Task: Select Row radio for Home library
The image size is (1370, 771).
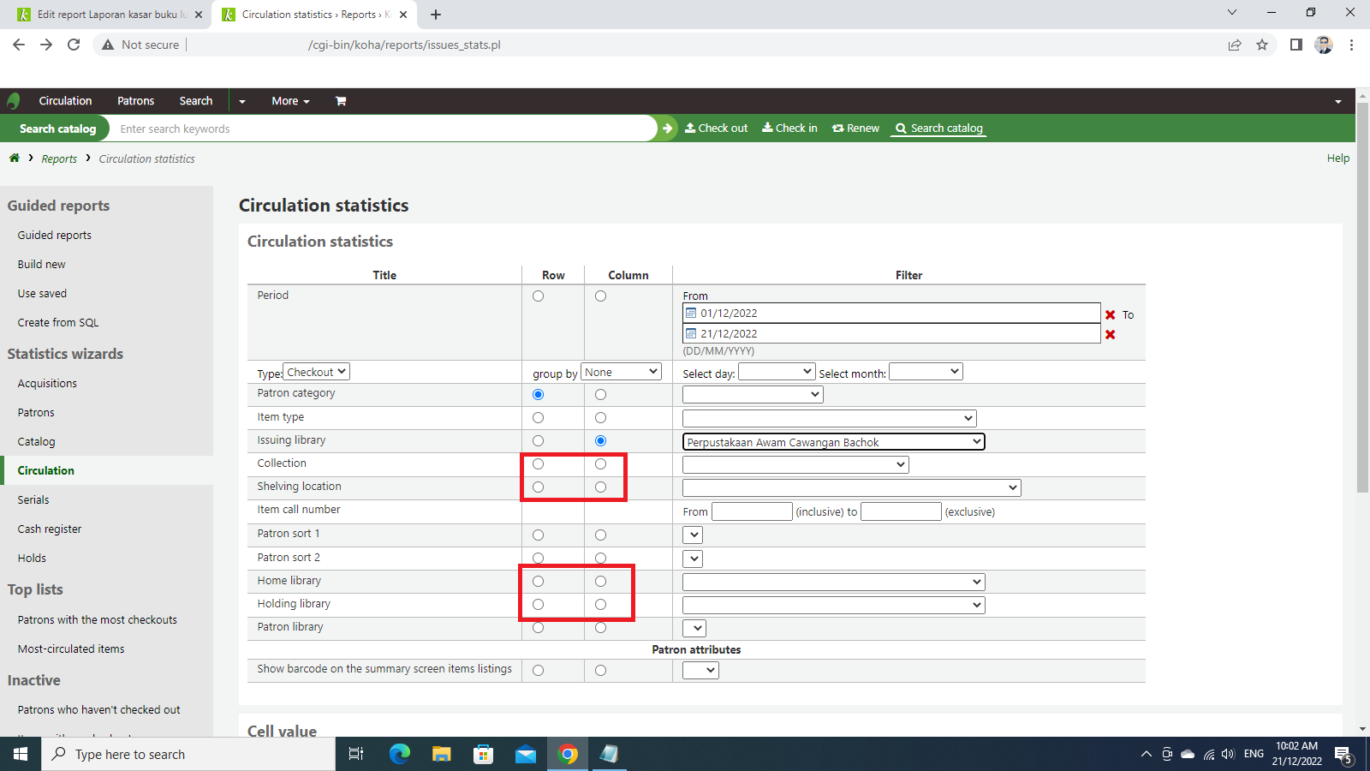Action: (538, 582)
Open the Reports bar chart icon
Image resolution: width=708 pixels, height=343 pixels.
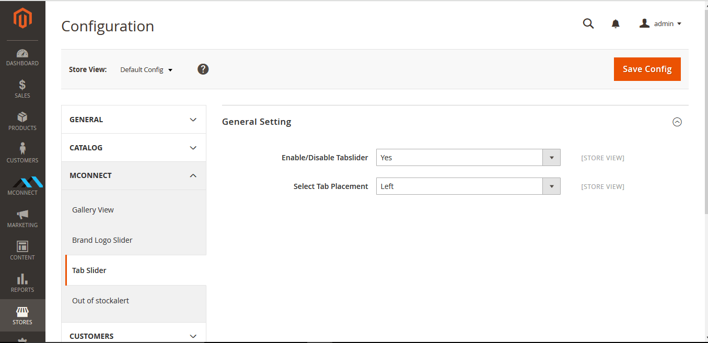(22, 279)
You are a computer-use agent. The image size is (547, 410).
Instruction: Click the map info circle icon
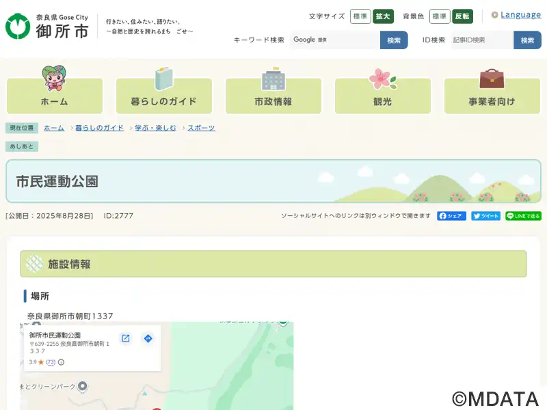[x=62, y=362]
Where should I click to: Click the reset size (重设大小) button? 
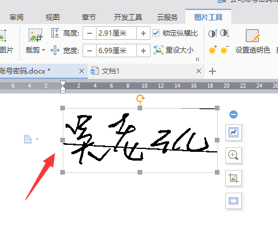pos(174,50)

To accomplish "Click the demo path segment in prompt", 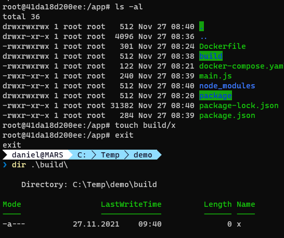I will pos(143,155).
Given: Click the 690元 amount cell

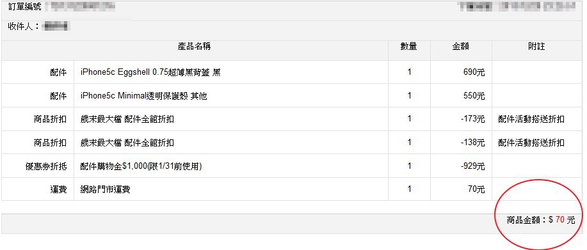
────────────────────────────────────────
[CONSIGNES ET EXIGENCES]:
Recopiez à l'identique les lignes ci-dessus, de la première jusqu'à celle qui contient « pos(174,50) », ces deux lignes comprises. N'incluez pas les images dans votre réponse.

[VOTRE RÉPONSE]:
Task: Select Row radio for Home library
The image size is (1370, 771).
Action: (538, 582)
Open the Reports bar chart icon
Image resolution: width=708 pixels, height=343 pixels.
(22, 279)
You are a computer-use agent. The image size is (547, 410).
Instruction: Click the map info circle icon
[x=62, y=362]
Where should I click to: Click the reset size (重设大小) button? 
pos(174,50)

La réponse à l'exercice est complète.